TEXT SECTION:
In November 2001 the World Trade Organization's ministerial conference in Doha adopted a Declaration on the WTO Agreement on Trade-related Aspects of Intellectual Property Rights (TRIPS) and Public Health. The process that led to this declaration is one of the most interesting episodes in recent international economic negotiations. A coalition lacking obvious power achieved significant, unexpected gains despite careful opposition from powerful transnational corporate firms and their home governments. This chapter seeks to explain this puzzling outcome and considers whether it suggests any generalizations that are likely to be useful in other cases.

Like all negotiation outcomes, this one has two dimensions: whether agreement was reached and the agreement's terms. Given the chasm between the two camps' perspectives, this agreement itself is surprising. Given the great power disparities, the gains of the developing countries are also surprising. These gains are defined relative to the status quo prior to the 2001 talks. The 1994 TRIPS agreement, whose origin is discussed in chapter 2 on the Uruguay Round, established obligations of WTO member states to comply with certain international rules protecting the rights of owners of patents and copyrights. Many national laws allow the government to violate patent rights under some conditions. Thus TRIPS too permitted countries to seize patents and issue compulsory licenses, for example authorizing a domestic firm to produce and sell generic equivalents of a brand name drug without permission from the foreign inventor. Such licenses were subject to specified conditions including adequate remuneration to the right holder.

ENTRIES:
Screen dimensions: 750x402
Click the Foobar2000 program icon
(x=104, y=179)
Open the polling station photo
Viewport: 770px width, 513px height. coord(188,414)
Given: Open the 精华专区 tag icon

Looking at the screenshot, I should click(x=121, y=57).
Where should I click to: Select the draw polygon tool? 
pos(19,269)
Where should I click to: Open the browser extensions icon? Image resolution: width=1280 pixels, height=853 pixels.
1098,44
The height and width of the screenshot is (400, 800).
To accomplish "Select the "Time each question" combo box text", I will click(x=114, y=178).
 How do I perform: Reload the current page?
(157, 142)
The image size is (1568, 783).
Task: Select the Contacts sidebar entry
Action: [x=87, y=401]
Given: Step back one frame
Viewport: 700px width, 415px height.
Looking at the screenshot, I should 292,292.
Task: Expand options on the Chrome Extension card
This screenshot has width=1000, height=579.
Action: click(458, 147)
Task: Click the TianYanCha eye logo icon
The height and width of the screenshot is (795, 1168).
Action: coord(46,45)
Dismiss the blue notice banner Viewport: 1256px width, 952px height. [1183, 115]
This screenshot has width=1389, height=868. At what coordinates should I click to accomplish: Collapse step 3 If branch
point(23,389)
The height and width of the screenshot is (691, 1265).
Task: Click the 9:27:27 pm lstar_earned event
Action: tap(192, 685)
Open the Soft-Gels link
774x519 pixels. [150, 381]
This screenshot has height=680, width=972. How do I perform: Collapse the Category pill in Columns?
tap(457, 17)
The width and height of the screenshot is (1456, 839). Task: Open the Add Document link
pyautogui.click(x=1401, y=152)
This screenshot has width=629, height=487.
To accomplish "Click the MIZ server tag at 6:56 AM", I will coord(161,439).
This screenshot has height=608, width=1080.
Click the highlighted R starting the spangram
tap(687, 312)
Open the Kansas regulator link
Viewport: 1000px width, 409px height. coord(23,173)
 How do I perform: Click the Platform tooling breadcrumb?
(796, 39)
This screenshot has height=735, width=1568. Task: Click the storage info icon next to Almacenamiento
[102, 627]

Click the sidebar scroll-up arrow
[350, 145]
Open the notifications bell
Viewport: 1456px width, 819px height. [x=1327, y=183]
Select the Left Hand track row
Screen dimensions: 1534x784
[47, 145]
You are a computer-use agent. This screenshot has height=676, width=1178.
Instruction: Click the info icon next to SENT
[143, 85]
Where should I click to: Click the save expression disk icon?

GOALS:
a: Copy the TRIPS and public health passage word for word, in full.
b: Rewrite the rows starting at the first row and ending at the row containing "pos(19,269)", replacing "Open" with "Launch" and leaving everything else as it is.
The passage on TRIPS and public health and the rows are unrelated to each other.

ANSWERS GIVEN:
a:
In November 2001 the World Trade Organization's ministerial conference in Doha adopted a Declaration on the WTO Agreement on Trade-related Aspects of Intellectual Property Rights (TRIPS) and Public Health. The process that led to this declaration is one of the most interesting episodes in recent international economic negotiations. A coalition lacking obvious power achieved significant, unexpected gains despite careful opposition from powerful transnational corporate firms and their home governments. This chapter seeks to explain this puzzling outcome and considers whether it suggests any generalizations that are likely to be useful in other cases.

Like all negotiation outcomes, this one has two dimensions: whether agreement was reached and the agreement's terms. Given the chasm between the two camps' perspectives, this agreement itself is surprising. Given the great power disparities, the gains of the developing countries are also surprising. These gains are defined relative to the status quo prior to the 2001 talks. The 1994 TRIPS agreement, whose origin is discussed in chapter 2 on the Uruguay Round, established obligations of WTO member states to comply with certain international rules protecting the rights of owners of patents and copyrights. Many national laws allow the government to violate patent rights under some conditions. Thus TRIPS too permitted countries to seize patents and issue compulsory licenses, for example authorizing a domestic firm to produce and sell generic equivalents of a brand name drug without permission from the foreign inventor. Such licenses were subject to specified conditions including adequate remuneration to the right holder.

b:
Screen dimensions: 750x402
Click the Foobar2000 program icon
(x=104, y=179)
Launch the polling station photo
Viewport: 770px width, 513px height. coord(188,414)
Given: Launch the 精华专区 tag icon

Looking at the screenshot, I should click(x=121, y=57).
Where should I click to: Select the draw polygon tool? 
pos(19,269)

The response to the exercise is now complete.